Trecho para leitura ▸
Quando Eliseu manda que Geazi leve o seu bordão para pôr no rosto do menino, estava como que a negar a primeira lição que aprendera no seu ministério, a de dar valor a objetos em vez de valorizar o Senhor.
– Geazi deveria, portanto, ter objetado o profeta, ter mostrado que o bordão, assim como a capa de Elias, não seria capaz de fazer qualquer milagre, mas sim, o Deus de Eliseu e, para tanto, era o homem de Deus que deveria ir até onde estava o menino. A sunamita bem percebera isso, mas o “ego” de Geazi foi maior.
– Geazi foi confiando que o bordão do profeta Eliseu era suficiente para a realização de milagres e, portanto, após este grande sinal, ter-se-ia uma grande oportunidade para que o moço passasse a fazer “carreira solo”, a assumir uma posição de profeta, independentemente de Eliseu.
– Como ensinava o saudoso pastor Walter Marques de Melo (1933-2012), Geazi entendeu que, de possa daquele bordão, poderia “fazer miséria”, “deitar e rolar”, iniciar um ministério próprio e frutífero.
Quantos não agem deste modo em nossos dias? Quantos não procuram se desvencilhar, o mais rápido possível, de seus orientadores, de seus “pais na fé”, para, com base em estratégias por eles desenvolvidas, passar a ser independentes e “donos de seus próprios ministérios”?
Tomemos cuidado, amados irmãos, pois um tal comportamento é sinal evidente e eloquente de uma derrocada ministerial.
– Geazi seguiu todas as instruções. A ninguém saudou pelo caminho, foi até Suném e lá pôs o bordão do profeta no rosto do menino e, para sua decepção, nada aconteceu.
Diz o texto sagrado que não havia “nem voz nem sentido” no menino. Geazi, então, decepcionado, retornou para o Carmelo, onde se encontrou com o profeta e com a mãe do menino, trazendo o triste aviso: “o menino não despertou” (II Rs.4:31).
– Eliseu, então, foi até a casa da sunamita e, após intensa oração, realizou o milagre, tendo o menino ressuscitado. Chamou, então, Geazi e mandou que este chamasse a sunamita, o que foi feito, tendo então Eliseu entregado o menino à sua mãe e partido de volta para o Carmelo.
– As coisas, então, estas postas nos seus devidos lugares. Eliseu foi até a casa da sunamita, e, como homem de Deus, após intensa oração, efetuou o milagre.
A Geazi, como moço do profeta, coube apenas chamar a mãe para que o profeta entregasse o menino e, logo em seguida, a exemplo do que fizera Elias, sem qualquer trombetear, sem qualquer alarde, voltasse para o Carmelo, a cuidar dos filhos dos profetas.

Extrato de dados ▸
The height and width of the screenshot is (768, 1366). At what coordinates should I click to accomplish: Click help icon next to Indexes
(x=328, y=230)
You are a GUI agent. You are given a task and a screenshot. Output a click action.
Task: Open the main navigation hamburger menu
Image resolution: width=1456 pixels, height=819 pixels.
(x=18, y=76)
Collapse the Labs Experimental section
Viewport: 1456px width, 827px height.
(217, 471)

Conjunto de tarefas ▸
1. Liste todas as expressões que aparecem entre aspas no texto sobre Geazi e o bordão de Eliseu.
2. Reescreva o texto sobre Geazi e o bordão de Eliseu de "Quando Eliseu manda" até "independentemente de Eliseu.", substituindo "bordão" por "cajado".
3. Dê continuidade ao texto sobre Geazi e o milagre de Eliseu a partir da última frase.

Respostas das tarefas ▸
1.
"ego"
"carreira solo"
"fazer miséria"
"deitar e rolar"
"pais na fé"
"donos de seus próprios ministérios"
"nem voz nem sentido"
"o menino não despertou"

2.
Quando Eliseu manda que Geazi leve o seu cajado para pôr no rosto do menino, estava como que a negar a primeira lição que aprendera no seu ministério, a de dar valor a objetos em vez de valorizar o Senhor.
– Geazi deveria, portanto, ter objetado o profeta, ter mostrado que o cajado, assim como a capa de Elias, não seria capaz de fazer qualquer milagre, mas sim, o Deus de Eliseu e, para tanto, era o homem de Deus que deveria ir até onde estava o menino. A sunamita bem percebera isso, mas o “ego” de Geazi foi maior.
– Geazi foi confiando que o cajado do profeta Eliseu era suficiente para a realização de milagres e, portanto, após este grande sinal, ter-se-ia uma grande oportunidade para que o moço passasse a fazer “carreira solo”, a assumir uma posição de profeta, independentemente de Eliseu.

3.
– Muitos são os que, nos dias em que vivemos, têm repetido os erros de Eliseu e de Geazi. Deixam de fazer o que têm de fazer na obra de Deus, delegando a terceiros, ainda não devidamente preparados, as suas tarefas.
Além do mais, têm também criado “bordões” em que seus auxiliares procuram basear a sua confiança, não raras vezes usando destes subterfúgios para eles próprios assumirem funções para os quais não foram chamados por Deus.
– Quantos amuletos temos visto surgirem no dito meio evangélico. Quantos auxiliares que, indevidamente lançados para ficar à frente de certas áreas, confiantes em amuletos, têm perturbado a fé de muitos, gerado confusão.
Que sejamos como a sunamita, saibamos quem são os verdadeiramente chamados por Deus e jamais deixemos que nossa fé em Cristo seja transferida a amuletos e “bordões de profeta”!
– Desta feita, Geazi não se comportou bem, teve “diminuída” a sua visão. Será que teria aprendido a lição?
III – GEAZI E A LEPRA DE NAAMÃ
– Geazi seguiu servindo a Eliseu. Eliseu havia aprendido a lição e visto o erro que cometera, mas parece que Geazi, a partir de então, ficara desiludido com a sua posição de moço do profeta.
– Não se conformara em ser apenas o moço do profeta e passou a ter, em seu coração, um desejo de obter alguma vantagem, pois não queria manter-se apenas como servo de Eliseu, seguindo de uma a outra escola de profeta, sendo apenas um servo, esquecido de que Eliseu assim tinha sido por alguns anos.
– Este desejo que brotou no coração de Geazi irá se manifestar no episódio da cura da lepra de Naamã, o comandante do exército da Síria que foi até Israel a fim de ser curado, atendendo à sugestão daquela israelita que, como presa de guerra, passara a servir ao general sírio.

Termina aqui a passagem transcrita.